RFC: https://discourse.llvm.org/t/rfc-tensor-pack-and-tensor-unpack/66408/1

Diff Detail

Event Timeline

chelini created this revision.Nov 16 2022, 4:35 AM
chelini requested review of this revision.Nov 16 2022, 4:35 AM
rengolin added inline comments.Nov 16 2022, 5:20 AM
mlir/include/mlir/Dialect/Tensor/IR/TensorOps.td
1771

Shouldn't we have a similar for unpack? getUnpackedType?

mlir/lib/Dialect/Tensor/IR/TensorOps.cpp
3187

Merge ifs?

3211

why is this a lambda?

mlir/test/Dialect/Tensor/ops.mlir
354

Missing CHECK lines for the third test

Generally looks good, thanks @chelini !

mlir/include/mlir/Dialect/Tensor/IR/TensorOps.td
1717

Can you rephrase and make it sound more from the point of view of the IR attached to the op?

The pack operation converts an `input` N-D tensor into a 2N-D tensor with tiled and packed layout.
The mandatory `inner_dims_pos` attribute specifies the order in which the original N dimensions are permuted to obtain the data order inside the tile.
The optional `outer_dims_pos` ...
The optional `padding_value` operand specifies a padding value at the boundary on non-perfectly divisible dimensions:
  - if absent: ... UB
  - if present: ...
1720

s/tiled loops/tiled data dimensions, there are no loops here

1737

s/outer loops/outer data dimensions, there are no loops here

1771

We usualy call this "inferXXXType" in other places.

1787

similar description to what I suggested above in shorter form.

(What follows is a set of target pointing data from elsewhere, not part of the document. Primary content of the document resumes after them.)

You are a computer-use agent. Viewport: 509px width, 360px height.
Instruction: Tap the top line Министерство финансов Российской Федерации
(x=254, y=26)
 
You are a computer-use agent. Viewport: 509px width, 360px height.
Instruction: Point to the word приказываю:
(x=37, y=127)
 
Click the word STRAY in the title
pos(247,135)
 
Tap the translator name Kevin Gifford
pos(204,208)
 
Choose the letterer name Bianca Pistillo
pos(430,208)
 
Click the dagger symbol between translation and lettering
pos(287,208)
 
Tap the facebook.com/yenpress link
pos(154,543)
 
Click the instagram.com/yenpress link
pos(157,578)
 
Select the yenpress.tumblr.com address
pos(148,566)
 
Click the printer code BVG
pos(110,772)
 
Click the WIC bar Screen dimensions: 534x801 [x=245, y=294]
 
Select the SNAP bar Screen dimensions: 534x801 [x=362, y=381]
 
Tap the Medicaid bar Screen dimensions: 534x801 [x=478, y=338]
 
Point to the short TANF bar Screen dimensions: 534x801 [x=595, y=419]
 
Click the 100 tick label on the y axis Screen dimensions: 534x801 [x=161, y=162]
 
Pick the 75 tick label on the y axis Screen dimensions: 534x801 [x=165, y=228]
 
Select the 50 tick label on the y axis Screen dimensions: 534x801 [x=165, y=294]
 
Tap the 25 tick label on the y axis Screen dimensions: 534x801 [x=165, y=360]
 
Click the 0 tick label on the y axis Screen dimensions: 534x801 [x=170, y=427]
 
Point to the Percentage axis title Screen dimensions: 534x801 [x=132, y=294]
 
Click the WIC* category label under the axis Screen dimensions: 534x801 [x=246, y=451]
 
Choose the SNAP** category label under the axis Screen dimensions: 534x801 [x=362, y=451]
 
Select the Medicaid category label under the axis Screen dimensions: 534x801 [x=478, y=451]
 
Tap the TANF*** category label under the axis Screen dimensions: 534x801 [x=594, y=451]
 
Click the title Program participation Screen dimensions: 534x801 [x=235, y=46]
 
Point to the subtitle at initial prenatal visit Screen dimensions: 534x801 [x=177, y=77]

mlir/lib/Dialect/Tensor/IR/TensorOps.cpp
3070

better name plz: isInvalidPackingPosSpecification ?

3116

use isDynamic plz, we want to remove leaky uses of the magic constant.

3167

avoid leaky magic values plz

3213

I could swear I had a factored out util that implemented a templated form of this .. try to find it ?

This revision is now accepted and ready to land.Nov 16 2022, 12:24 PM
mehdi_amini added inline comments.Nov 16 2022, 12:55 PM
mlir/include/mlir/Dialect/Tensor/IR/TensorOps.td
1674

Pure is reserved for operations that don't have any undefined behavior, this does not seem to be the case here.

1695

I don't think we should have member methods that looks like accessors but are actually "heavy processing". Better leave this to free functions (same everywhere else).

1751

Please use DenseI64ArrayAttr. We shouldn't use I64ArrayAttr anywhere moving forward I think.

1782

Typo: unpack

mlir/test/Dialect/Tensor/ops.mlir
328

Please use CHECK-LABEL

335

Please minimize the CHECK to the absolute minimum needed for what you intend to test.

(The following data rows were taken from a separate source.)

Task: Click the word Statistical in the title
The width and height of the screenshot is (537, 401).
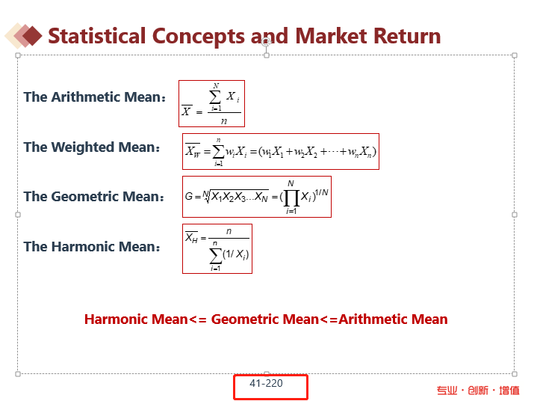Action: tap(97, 37)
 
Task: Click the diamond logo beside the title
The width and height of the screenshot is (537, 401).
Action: tap(23, 35)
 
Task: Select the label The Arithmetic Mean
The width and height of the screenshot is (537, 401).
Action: tap(95, 97)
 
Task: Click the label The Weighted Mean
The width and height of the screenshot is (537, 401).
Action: tap(91, 147)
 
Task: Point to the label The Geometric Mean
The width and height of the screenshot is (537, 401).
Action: tap(93, 197)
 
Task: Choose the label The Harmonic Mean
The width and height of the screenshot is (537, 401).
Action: tap(91, 247)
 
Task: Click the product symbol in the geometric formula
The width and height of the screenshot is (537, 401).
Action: tap(291, 198)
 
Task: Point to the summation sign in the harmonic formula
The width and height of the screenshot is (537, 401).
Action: tap(215, 256)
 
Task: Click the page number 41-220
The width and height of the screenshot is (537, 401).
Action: tap(266, 383)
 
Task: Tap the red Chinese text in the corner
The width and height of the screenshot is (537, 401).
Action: tap(478, 391)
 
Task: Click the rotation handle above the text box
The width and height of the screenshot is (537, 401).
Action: tap(266, 42)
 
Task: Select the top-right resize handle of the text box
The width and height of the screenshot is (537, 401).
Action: tap(515, 55)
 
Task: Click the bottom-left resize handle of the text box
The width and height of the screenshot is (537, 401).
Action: tap(18, 374)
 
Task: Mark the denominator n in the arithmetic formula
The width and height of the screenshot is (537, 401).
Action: tap(224, 120)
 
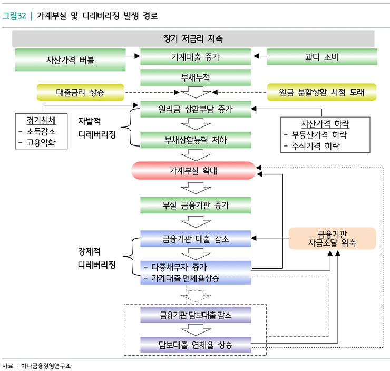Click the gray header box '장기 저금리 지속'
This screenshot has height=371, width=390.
click(193, 38)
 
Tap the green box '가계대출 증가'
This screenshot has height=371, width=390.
click(195, 57)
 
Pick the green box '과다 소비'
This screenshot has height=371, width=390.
click(321, 57)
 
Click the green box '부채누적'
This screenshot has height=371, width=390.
click(195, 77)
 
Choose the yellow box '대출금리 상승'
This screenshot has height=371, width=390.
click(80, 92)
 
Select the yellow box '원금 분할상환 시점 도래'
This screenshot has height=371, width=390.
click(321, 92)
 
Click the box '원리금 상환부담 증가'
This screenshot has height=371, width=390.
click(195, 110)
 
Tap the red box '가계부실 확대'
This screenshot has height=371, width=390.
click(193, 171)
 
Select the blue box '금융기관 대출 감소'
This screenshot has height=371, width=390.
click(195, 239)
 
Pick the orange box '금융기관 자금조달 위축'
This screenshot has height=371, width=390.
click(333, 238)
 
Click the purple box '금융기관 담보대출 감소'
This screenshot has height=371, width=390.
click(195, 315)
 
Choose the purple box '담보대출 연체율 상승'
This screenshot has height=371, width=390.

mehdi_amini requested changes to this revision.Nov 16 2022, 12:55 PM
This revision now requires changes to proceed.Nov 16 2022, 12:55 PM
hanchung requested changes to this revision.Nov 16 2022, 2:24 PM
hanchung added inline comments.
mlir/include/mlir/Dialect/Tensor/IR/TensorOps.td
1717

note that we don't require the op to pack all the dimension. It is not always packing a N-D tensor into a 2N-D tensor. E.g., we can pack something like NHWC to NHWChw.

1720

+1, tiled data dimensions makes more sense to me. There are no loops.

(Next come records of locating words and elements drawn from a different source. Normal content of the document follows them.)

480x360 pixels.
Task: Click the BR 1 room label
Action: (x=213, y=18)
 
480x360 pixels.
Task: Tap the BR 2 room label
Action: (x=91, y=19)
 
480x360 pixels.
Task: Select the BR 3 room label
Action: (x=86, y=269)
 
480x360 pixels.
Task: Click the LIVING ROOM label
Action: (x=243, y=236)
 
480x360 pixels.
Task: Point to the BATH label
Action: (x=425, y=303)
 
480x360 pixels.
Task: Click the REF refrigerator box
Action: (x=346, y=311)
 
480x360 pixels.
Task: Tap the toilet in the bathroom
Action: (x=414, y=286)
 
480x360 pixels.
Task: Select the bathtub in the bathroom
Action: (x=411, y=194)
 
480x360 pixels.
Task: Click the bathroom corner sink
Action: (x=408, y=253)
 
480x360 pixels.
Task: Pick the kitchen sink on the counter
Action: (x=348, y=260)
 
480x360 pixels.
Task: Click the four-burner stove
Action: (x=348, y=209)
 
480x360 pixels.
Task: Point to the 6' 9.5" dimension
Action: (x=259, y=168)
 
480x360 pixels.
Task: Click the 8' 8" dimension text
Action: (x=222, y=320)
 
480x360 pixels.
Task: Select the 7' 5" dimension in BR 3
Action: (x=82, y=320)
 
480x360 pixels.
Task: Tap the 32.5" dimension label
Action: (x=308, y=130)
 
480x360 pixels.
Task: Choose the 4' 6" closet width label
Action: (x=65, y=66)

mlir/lib/Dialect/Tensor/IR/TensorOps.cpp
3010–3012

Returns, and maybe we can format it a bit like

/// Returns ... is invalid when:
///   a) ..
///   b) ..
///   c) ..
3014

it is a redundant comment to me. I'd delete it.

3030

It also accepts equal case. How about renaming it to areAllInBound?

3075

s/less or equal than/less than or equal to

3170–3176

[optional] I'd use continue for having less indents. It can save one level of nesting. E.g.,

if (it == dimTileMapping.end())
  continue;
Optional<int64_t> cstTileValue = ...
if (!cstTileValue)
  continue;
if (...)
  return true;
3187

It's also used below. Maybe just declare a variable and merge the checks.

auto paddingValue = getPaddingValue();
if (paddingValue && ... ){ 
  ..
}
3211

I think it's worth for making it a method. We'll need interchange and undoInterchange for tiling implementation. We can add undoInterchange method when upstreaming tiling implementation.

FYI that here is the implementation used in IREE: https://github.com/iree-org/iree/blob/3625adf98f0b87c24a89f8d4101550c1ef1eea44/llvm-external-projects/iree-dialects/include/iree-dialects/Dialect/LinalgExt/Utils/Utils.h#L29-L50

RE Nicolas: I did not find a similar thing when prototyping it in IREE. Maybe I searched with bad keyword. The keyword I used is interchange, like rg --ignore-case 'interchange' **/*.h. :-(

mlir/test/Dialect/Tensor/ops.mlir
320

We should use // ----- to split tests.

I don't know why --split-input-file is not added in the test command (i.e., line 1), but we should add it at least for consistency. That's how we write the tests in this file.

mlir/include/mlir/Dialect/Tensor/IR/TensorOps.td
1695

This is not something specific to this PR.

This is something we have more generally and predates the automatic generation of prefixed getXXX as accessors everywhere AFAIR.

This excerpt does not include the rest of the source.